* **Instruction**
Copy out the records below word for word, from the line with "Where should I click to: Click the purple" up to and including the line with "Action: pos(511,112)". Give only those lines.

===== Listed entries =====

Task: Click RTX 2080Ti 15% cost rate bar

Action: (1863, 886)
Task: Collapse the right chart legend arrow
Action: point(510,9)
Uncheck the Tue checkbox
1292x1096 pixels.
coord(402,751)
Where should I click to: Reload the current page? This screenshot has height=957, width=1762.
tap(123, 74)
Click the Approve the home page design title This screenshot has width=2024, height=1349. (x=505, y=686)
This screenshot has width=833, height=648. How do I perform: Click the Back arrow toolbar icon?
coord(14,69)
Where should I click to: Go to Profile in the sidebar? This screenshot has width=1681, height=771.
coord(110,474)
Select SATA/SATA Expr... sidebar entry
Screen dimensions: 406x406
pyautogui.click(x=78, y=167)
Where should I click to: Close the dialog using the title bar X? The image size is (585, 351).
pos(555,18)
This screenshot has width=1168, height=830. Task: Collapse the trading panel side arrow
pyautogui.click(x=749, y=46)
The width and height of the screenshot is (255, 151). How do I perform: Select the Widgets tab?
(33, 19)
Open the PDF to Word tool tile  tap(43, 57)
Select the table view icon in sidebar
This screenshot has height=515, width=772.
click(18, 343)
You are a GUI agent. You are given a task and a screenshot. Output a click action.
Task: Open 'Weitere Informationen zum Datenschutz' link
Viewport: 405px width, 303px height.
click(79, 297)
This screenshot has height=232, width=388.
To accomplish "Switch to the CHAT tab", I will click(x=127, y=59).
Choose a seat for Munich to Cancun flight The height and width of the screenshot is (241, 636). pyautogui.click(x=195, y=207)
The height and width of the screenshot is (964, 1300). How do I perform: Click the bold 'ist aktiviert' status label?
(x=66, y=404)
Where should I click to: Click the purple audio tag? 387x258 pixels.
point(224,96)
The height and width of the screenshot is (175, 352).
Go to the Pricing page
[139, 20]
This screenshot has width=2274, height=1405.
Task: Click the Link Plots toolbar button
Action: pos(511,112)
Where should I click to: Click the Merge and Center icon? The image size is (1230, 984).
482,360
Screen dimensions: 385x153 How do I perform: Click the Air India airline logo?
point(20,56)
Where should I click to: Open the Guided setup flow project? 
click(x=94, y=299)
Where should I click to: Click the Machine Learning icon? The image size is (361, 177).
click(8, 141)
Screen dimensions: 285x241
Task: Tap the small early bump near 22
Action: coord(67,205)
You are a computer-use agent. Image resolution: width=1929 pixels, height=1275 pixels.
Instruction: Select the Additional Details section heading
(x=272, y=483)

=====

* **Full output**
Where should I click to: Click the purple audio tag? 387x258 pixels.
point(224,96)
The height and width of the screenshot is (175, 352).
Go to the Pricing page
[139, 20]
This screenshot has width=2274, height=1405.
Task: Click the Link Plots toolbar button
Action: pos(511,112)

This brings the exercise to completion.